Registrants must check in with law enforcement for decades after the offense. Their case details and personal information is shared with the public, including where they work and live. This, of course, is information any employer or landlord will see. The registrant cannot travel without checking in with another police department, nor can he or she be anywhere near where a child might be (even if their offense didn’t include a child). This can include their own home, a school, a fast food restaurant, a church, a theater or a mall. This can greatly restrict where a registrant can work or live. It can also make them targets of vigilante justice.

In 1999, a high school student in Oklahoma jokingly flashed female classmates and was arrested for indecent exposure. He was jailed for four months and ordered to register as a sex offender for at least a decade. The kid committed suicide a month before his 20th birthday.

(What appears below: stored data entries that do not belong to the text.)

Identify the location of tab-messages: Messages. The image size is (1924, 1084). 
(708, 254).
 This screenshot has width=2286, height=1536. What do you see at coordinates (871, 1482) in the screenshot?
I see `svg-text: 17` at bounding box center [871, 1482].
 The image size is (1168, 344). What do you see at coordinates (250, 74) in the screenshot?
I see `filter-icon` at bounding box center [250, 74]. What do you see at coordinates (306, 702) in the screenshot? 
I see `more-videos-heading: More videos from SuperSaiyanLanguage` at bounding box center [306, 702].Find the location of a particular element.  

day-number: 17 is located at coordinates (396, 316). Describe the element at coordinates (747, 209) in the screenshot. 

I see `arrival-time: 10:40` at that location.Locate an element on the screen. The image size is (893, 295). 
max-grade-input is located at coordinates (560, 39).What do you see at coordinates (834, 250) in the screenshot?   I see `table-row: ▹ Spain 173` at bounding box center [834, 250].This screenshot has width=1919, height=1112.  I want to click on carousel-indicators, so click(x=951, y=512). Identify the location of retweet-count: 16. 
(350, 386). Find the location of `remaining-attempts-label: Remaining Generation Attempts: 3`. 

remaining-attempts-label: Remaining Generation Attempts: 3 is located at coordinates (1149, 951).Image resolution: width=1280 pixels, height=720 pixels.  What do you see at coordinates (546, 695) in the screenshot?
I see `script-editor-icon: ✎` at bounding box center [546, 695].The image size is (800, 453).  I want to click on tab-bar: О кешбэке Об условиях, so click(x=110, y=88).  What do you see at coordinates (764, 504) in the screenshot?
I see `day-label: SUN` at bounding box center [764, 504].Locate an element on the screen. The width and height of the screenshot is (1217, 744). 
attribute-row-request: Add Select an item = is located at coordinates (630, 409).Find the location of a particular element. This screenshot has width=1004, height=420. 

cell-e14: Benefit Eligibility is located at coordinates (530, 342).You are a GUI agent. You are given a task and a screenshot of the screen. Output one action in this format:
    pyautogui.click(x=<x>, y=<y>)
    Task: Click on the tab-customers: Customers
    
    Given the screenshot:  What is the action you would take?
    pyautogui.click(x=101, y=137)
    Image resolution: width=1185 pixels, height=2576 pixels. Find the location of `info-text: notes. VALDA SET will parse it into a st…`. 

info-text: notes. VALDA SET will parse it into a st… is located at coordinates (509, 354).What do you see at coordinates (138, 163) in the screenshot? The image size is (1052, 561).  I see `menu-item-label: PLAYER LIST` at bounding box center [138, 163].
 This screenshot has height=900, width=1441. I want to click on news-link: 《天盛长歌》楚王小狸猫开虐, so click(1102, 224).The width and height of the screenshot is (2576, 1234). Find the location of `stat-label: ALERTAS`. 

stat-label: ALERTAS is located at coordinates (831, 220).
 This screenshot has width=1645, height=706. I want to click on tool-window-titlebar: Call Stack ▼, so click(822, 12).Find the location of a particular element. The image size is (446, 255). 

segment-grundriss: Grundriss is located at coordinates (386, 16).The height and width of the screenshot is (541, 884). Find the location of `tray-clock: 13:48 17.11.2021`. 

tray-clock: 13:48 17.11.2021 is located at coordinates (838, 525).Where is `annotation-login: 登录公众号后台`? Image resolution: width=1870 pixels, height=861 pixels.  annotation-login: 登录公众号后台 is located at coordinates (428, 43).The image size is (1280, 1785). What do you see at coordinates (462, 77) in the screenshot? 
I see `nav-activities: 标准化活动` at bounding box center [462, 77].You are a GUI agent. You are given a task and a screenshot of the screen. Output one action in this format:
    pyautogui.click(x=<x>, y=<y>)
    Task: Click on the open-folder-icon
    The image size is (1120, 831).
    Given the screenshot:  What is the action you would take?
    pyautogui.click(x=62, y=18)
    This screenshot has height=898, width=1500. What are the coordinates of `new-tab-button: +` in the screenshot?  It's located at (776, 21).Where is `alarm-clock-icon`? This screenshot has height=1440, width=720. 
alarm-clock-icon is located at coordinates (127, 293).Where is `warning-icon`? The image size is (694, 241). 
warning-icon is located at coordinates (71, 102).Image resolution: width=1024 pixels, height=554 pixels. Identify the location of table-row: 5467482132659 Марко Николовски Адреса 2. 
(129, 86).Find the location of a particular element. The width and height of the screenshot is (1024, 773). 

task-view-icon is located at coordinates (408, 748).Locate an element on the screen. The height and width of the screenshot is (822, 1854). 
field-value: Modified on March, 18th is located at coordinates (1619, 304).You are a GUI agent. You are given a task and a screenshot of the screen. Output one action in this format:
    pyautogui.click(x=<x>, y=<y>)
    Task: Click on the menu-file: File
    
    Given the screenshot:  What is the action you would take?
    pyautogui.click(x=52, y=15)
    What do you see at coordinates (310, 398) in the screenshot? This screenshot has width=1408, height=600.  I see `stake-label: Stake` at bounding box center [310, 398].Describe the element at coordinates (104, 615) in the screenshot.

In 2002, a woman in Georgia was convicted of sexual offenses for allowing her 15-year-old daughter to have sex in their home. She was not sentenced to jail, but she was forced onto the sex offenders registry. Three of her children were put in foster care, and she had to leave the family home to live in a trailer “way off on a dirt road.”

In 2016, Ernest Leap of Oakview, Missouri, finally won a gubernatorial pardon for a crime both he and his two sons insisted never happened. For 27 years, Leap had to live with the moniker “child molester,” following a most ugly divorce. Ernest had won custody of his young boys, but they would later tell the court their mother had forced them to lie about their father’s molestation.

Its cases like these that make it clear every state needs to follow Michigan’s lead and check the fairness of their sex offender registries. Cut the bloat, and focus monitoring on the most dangerous sex criminals among us.